In the entries that follow, the line with "Clinician (151, 724)" opens the range and the line with "Illinois Department of" closes it; repeat that range exactly, both lines included.

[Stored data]
· · · ·
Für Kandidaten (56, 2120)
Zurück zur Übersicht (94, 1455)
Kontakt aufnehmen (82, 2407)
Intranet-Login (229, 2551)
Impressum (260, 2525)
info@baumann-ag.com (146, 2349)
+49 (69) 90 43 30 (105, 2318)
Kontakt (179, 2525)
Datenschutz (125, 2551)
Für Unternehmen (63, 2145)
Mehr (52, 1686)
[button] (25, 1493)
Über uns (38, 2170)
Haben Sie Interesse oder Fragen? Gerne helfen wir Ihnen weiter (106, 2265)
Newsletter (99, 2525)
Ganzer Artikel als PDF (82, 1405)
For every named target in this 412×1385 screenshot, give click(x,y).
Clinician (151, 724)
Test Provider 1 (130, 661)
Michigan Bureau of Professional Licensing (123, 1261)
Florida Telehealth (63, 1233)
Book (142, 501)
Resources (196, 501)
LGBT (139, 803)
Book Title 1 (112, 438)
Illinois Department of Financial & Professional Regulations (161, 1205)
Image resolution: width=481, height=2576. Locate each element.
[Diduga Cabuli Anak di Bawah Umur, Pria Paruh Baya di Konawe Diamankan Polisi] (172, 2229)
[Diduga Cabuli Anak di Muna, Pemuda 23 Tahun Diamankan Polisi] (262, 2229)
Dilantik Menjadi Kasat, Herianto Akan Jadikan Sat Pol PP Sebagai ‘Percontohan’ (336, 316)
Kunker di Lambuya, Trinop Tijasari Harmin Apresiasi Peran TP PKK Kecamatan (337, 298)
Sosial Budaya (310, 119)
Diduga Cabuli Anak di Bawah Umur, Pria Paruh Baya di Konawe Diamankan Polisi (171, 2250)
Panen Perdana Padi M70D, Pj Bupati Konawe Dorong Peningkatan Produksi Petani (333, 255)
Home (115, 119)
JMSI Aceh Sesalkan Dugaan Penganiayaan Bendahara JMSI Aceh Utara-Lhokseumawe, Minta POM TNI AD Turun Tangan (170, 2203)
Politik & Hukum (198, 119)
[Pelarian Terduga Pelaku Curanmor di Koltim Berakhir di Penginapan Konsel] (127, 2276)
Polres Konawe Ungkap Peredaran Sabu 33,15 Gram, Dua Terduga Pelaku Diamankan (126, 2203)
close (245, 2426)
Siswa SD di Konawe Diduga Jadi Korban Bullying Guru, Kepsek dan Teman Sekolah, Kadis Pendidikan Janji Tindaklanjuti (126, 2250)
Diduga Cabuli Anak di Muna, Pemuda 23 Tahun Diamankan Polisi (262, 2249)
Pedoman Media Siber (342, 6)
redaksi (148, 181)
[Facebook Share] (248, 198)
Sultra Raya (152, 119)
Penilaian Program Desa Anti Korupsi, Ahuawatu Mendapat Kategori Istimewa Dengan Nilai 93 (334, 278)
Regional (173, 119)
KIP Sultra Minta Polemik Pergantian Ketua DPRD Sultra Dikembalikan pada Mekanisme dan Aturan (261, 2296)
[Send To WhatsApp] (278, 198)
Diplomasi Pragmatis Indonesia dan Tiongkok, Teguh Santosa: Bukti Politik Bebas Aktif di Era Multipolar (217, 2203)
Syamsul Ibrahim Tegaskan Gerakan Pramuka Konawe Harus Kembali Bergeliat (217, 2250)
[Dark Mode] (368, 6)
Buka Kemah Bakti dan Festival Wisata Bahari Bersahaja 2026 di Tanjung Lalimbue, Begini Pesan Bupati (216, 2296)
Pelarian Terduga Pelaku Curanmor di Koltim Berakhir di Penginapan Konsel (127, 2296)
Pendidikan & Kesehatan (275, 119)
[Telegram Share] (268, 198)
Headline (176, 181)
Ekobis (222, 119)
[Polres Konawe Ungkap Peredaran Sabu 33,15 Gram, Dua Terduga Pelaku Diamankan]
· · · ·
Exercise result.
Clinician (151, 724)
Test Provider 1 (130, 661)
Michigan Bureau of Professional Licensing (123, 1261)
Florida Telehealth (63, 1233)
Book (142, 501)
Resources (196, 501)
LGBT (139, 803)
Book Title 1 (112, 438)
Illinois Department of Financial & Professional Regulations (161, 1205)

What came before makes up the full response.